What is Indexing
Index is one of the database object and indexing can be done in one or more columns of the database table. The purpose of doing indexing is simple i.e, to speed up the retrieval process of rows in the table. Indexing can be applied to tables or views to speed up the retrieval process. Index can be considered as “copy” of the data of table and will be sorted based on some way. For example if we have a table called “Category” as shown below -
Category Table
CategoryID INT - PK CategoryName VARCHAR(50) CategoryAdded DATETIME CategoryDeleted DATETIME
As shown above in the table structure “Category ID” is a primary key and will default have the clustered index. So all primary keys will default have the clustered index associated with it. Now consider another scenario where in we search the records based on “Category Name” and say the table has more than 1 million records in that table it will surely give the performance issues while filtering records based on “Category Name” as it does “full table scan” internally.
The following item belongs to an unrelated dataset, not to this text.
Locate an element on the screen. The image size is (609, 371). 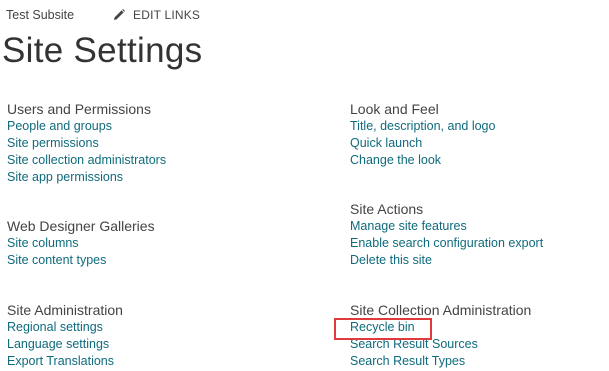
link-site-columns: Site columns is located at coordinates (43, 243).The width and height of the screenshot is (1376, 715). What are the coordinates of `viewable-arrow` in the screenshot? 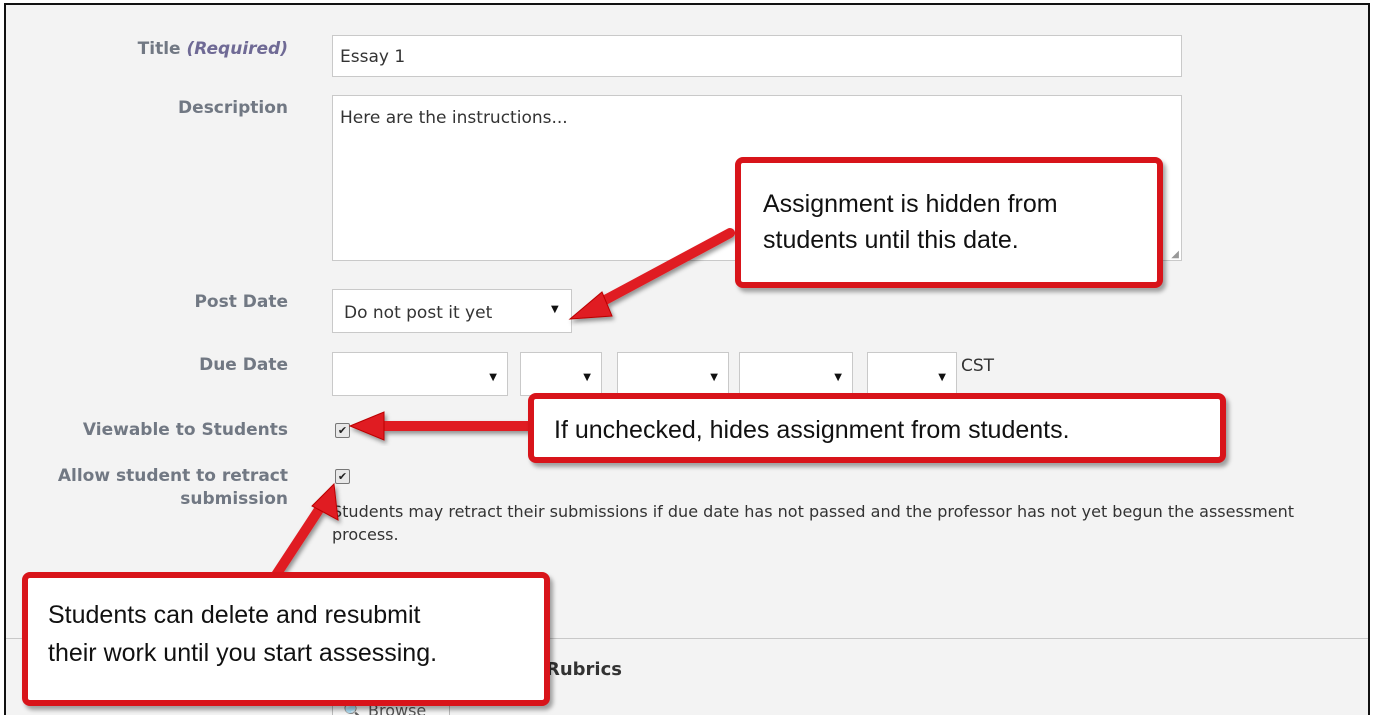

So to avoid the performance issues we can set “Category Name” as Non clustered Index. So now it sorts the data based on “Category Name” and stores it in the disk of the machine and hugely increases the performance as well.
Clustered Index
Let’s add some data into the table –“Category” and let’s see how the table search happens through query and let’s see how we can minimize number of comparisons using clustered index –
Category ID | Category Name | Category Added | Category Deleted |
---|---|---|---|
1 | Category1 | NULL | NULL |
2 | Category2 | NULL | NULL |
3 | Category3 | NULL | NULL |
4 | Category4 | NULL | NULL |
5 | Category5 | NULL | NULL |
Below is the sample image of how the table scan is happened without clustered index -
Below is the sample image of how the table data is structured after clustered index -
As shown in the first figure above, table – Category have primary key – “Category ID” which is by default have a clustered index. Primary key as we know does not allow null and does not allow duplicate values.
Below are the list of points to be kept in mind while creating a Clustered Index -
- There could be only one clustered index allowed in a table.
- It is good to add the clustered index to the column which is used mostly in “where” clause the most. Because it greatly affects the performance of the table.
- Whenever index is changed, reordering of data is happened in the table.
- When clustered index is created it forms a binary tree and binary tree info stored in the disc separately. Sample binary tree diagram shown above.
- During Update, Delete, Insert statements reordering will happen in the table.
Now let’s see how the data compared in binary tree in a query. Suppose I have a query to find the category having CategoryID = 5 –
Select * from Category where Category ID = 5
As shown in the above binary tree figure -
- 5 is matched with 3,
- 5 is matched with 4
- 5 is matched with 5 so only 3 comparisons.
So here total comparisons are 3 which is less compared to comparisons without clustered index 5.